The two most important user roles in this system are Contributor and Translation Editor. Anybody with a wordpress.org account can be a contributor. An editor is a trusted person responsible for approving translation suggestions made by contributors. Here is what this system looks like on the frontend for a contributor (translating the Query Monitor plugin):

What this means for you as a plugin/theme developer is that you theoretically don’t have to pay a translator. Now, whether or not someone will actually be interested in translating your project is another question.

How It Works

One of the greatest blessings of this system is that you don’t have to care about the l10n files at all. They are all automatically generated for you. The moment you upload your theme/plugin to the repository, the POT file is created by the system and contributors can translate it using the UI you just saw. Your only responsibility as a developer is internationalizing your code. You don’t even have to include the ‘Domain Path’ header or call load_plugin_textdomain().

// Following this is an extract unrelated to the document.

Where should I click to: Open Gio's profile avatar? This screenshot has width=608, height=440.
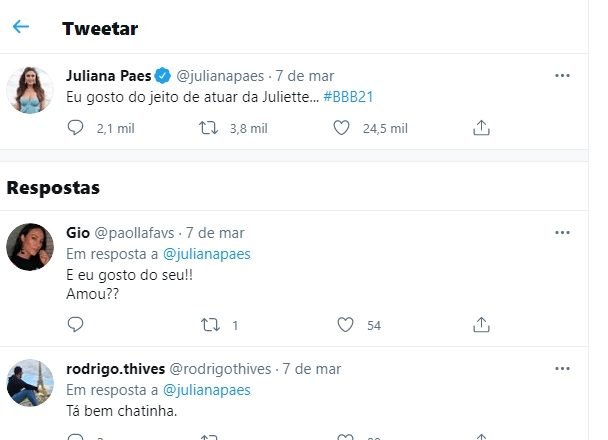[30, 246]
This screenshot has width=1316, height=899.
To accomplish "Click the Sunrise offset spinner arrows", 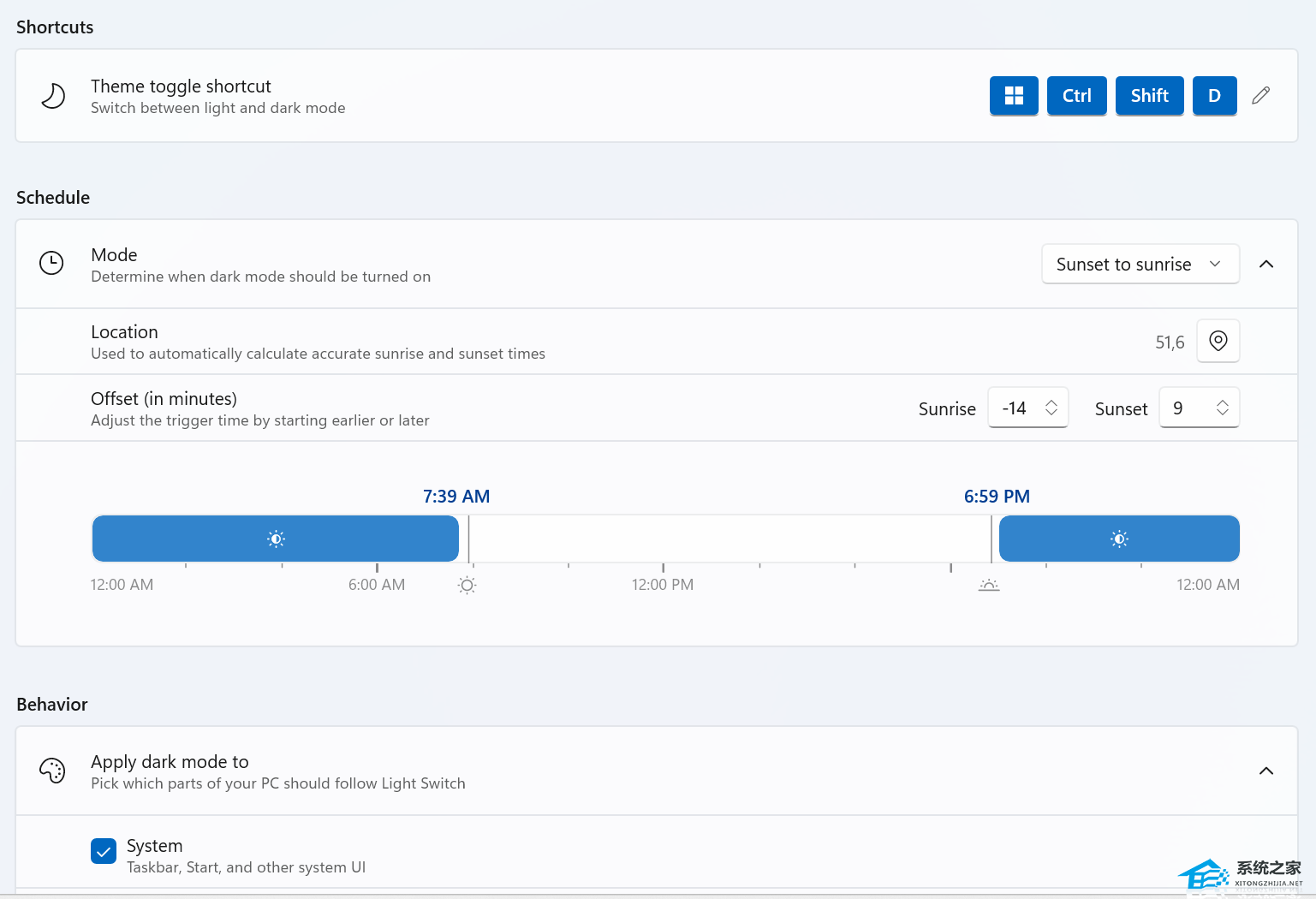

When you download a plugin in your admin dashboard, WordPress will automatically download the necessary translation files. It will only download files that are actually needed. This means that if your website is in English, no translations will be downloaded. But as soon as you change it to Polish, WordPress will automatically download all available translations for all your plugins and themes.

Another big change is where these translations are stored. They are not placed in the plugin’s/theme’s directory. They are placed in the /wp-content/languages directory. This folder contains all core translations, and it also has “plugins” and “themes” subdirectories.

Note that for a localization file to be automatically installed by WordPress from translate.wordpress.org, the translation has to be at least 90% complete. If your translations are only 50% done for a given locale, the files will not be downloaded, and your strings will be displayed in English.